WHAT YOU ARE ASKED TO DO - Exactly as they appear, print the line with "Where should I click to: Click the" and each line after it through the end of the entries below; leave out pictures.

#### RECORDS FOR THE TASK

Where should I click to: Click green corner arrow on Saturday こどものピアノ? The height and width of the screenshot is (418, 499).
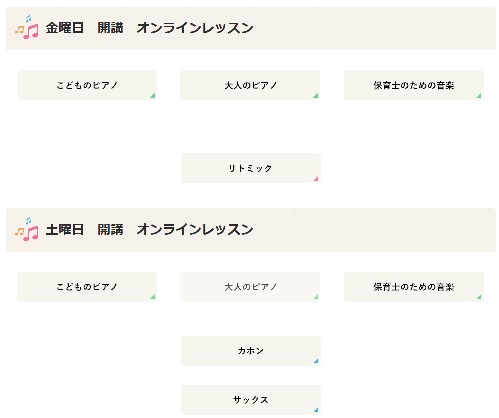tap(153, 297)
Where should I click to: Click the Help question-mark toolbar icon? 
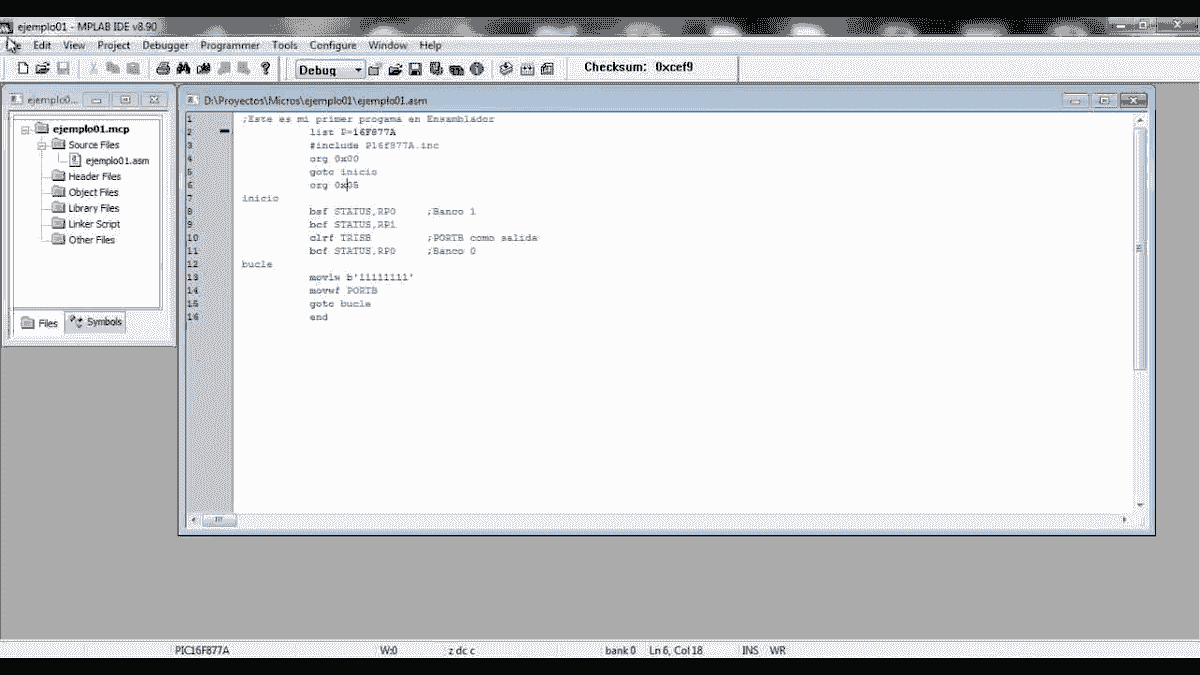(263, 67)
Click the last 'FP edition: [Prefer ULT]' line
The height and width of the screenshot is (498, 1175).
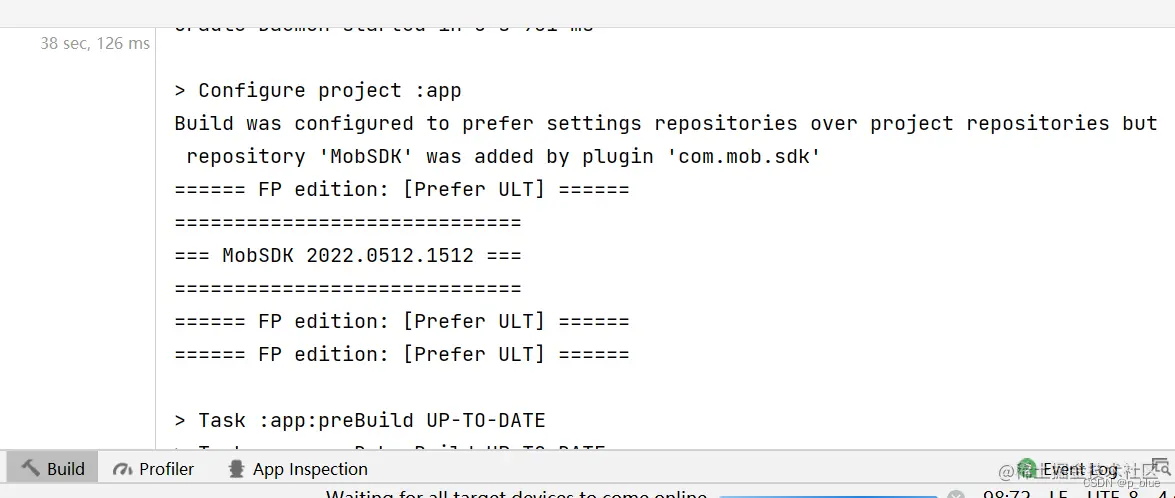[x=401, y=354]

########

ANSWER TO THIS EXERCISE -
Where should I click to: Click the Help question-mark toolbar icon? 
(263, 67)
Click the last 'FP edition: [Prefer ULT]' line
The height and width of the screenshot is (498, 1175).
[x=401, y=354]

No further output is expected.